Sunday, September 4, 2011

Pentas Sandiwara Jelang Lebaran di Istana

1 Syawal 1432 H sebagai moment Lebaran Idul Fitri tahun 2011 ini telah berlalu, yang kemarin berduyun-duyun pualng "mudik" kampung juga sudah mulai kembali berdatangan kepada tempat pun kegiatan seperti biasanya. Ya, budaya tahunan "arus mudik" itu kini telah kembali menjelma menjadi "arus balik".

Jika kita berbicara mengenai budaya tahunan itu, tak pelak ingatan sayapun melayang pada seputaran lebaran tahun lalu, salah satunya adalah mengenai warta yang beredar dari lingkup istana, atau minimal yang ada hubungannya dengan istana negeri ini.

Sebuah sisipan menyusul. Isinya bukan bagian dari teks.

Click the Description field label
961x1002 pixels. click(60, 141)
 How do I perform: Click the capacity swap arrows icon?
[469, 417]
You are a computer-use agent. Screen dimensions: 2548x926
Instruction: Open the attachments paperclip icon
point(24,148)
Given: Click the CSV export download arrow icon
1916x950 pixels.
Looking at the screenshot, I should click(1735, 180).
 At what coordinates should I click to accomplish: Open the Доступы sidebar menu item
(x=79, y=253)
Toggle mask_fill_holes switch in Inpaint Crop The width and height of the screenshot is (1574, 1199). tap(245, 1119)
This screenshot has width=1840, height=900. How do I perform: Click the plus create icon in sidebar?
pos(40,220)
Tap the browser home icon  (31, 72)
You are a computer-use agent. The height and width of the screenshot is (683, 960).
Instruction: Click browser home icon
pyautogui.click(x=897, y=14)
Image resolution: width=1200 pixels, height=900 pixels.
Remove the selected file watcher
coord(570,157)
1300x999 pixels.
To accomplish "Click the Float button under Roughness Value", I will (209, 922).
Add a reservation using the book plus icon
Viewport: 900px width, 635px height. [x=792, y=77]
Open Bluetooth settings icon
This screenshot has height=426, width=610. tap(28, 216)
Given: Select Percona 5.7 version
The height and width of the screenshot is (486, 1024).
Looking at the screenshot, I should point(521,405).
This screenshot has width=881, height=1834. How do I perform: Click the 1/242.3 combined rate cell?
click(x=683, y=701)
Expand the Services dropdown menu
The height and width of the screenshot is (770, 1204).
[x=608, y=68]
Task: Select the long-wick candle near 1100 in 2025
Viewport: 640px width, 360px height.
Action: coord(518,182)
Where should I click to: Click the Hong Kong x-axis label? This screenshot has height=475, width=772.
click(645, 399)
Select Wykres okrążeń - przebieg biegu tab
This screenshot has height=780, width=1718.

Tahun lalu hampir sama dengan tahun ini, bahwa menjelang acara Lebaran Idul Fitri ada acara kenegaraan yang sangat penting dalam hubungannya tercipta NKRI ini, adalah perayaan Hari Kemerdekaan Republik. Sehubungan dengan hal tersebut memang bukan hal yang aneh bila satu ampunan baik berujud grasi, amnesti, abolisi, pun rehabilitasi itu diberikan. Tetapi akan menjadi hal yang layak dipertanyakan adalah ketika kita rakyat negeri ini dengan kasat mata mampu melihat "banyak (mantan) pejabat pengerat uang rakyat" memperoleh discount berupa ampunan tersebut. Sebut saja Aulia Pohan yang sempat menjadi pejabat Bank Indonesia. Yang sama-sama dari Bank Indonesia, selain Aulia Pohan ada juga Bun Bunan Hutapea, Maman H Soemantri, serta Aslim Tadjuddin. Sementara satu lagi yang memperoleh ampunan pada setahun lalu itu adalah mantan pejabat Bupati Kutai Kartanegara ( Kukar), Syaukani Hasan Rais. Pejabat satu ini nilai korupsinya hampir mencapai Rp 100 M .

laskar dagelan
Saya rasa teman-teman dan para pembaca disini sepakat untuk tak bisa "berdiam-diri" menyikapi hal itu...? Saya kira semua juga setuju untuk tak berlaku menjadi pengikut "Faham Sendika Dhawuh" melihat kenyataan itu.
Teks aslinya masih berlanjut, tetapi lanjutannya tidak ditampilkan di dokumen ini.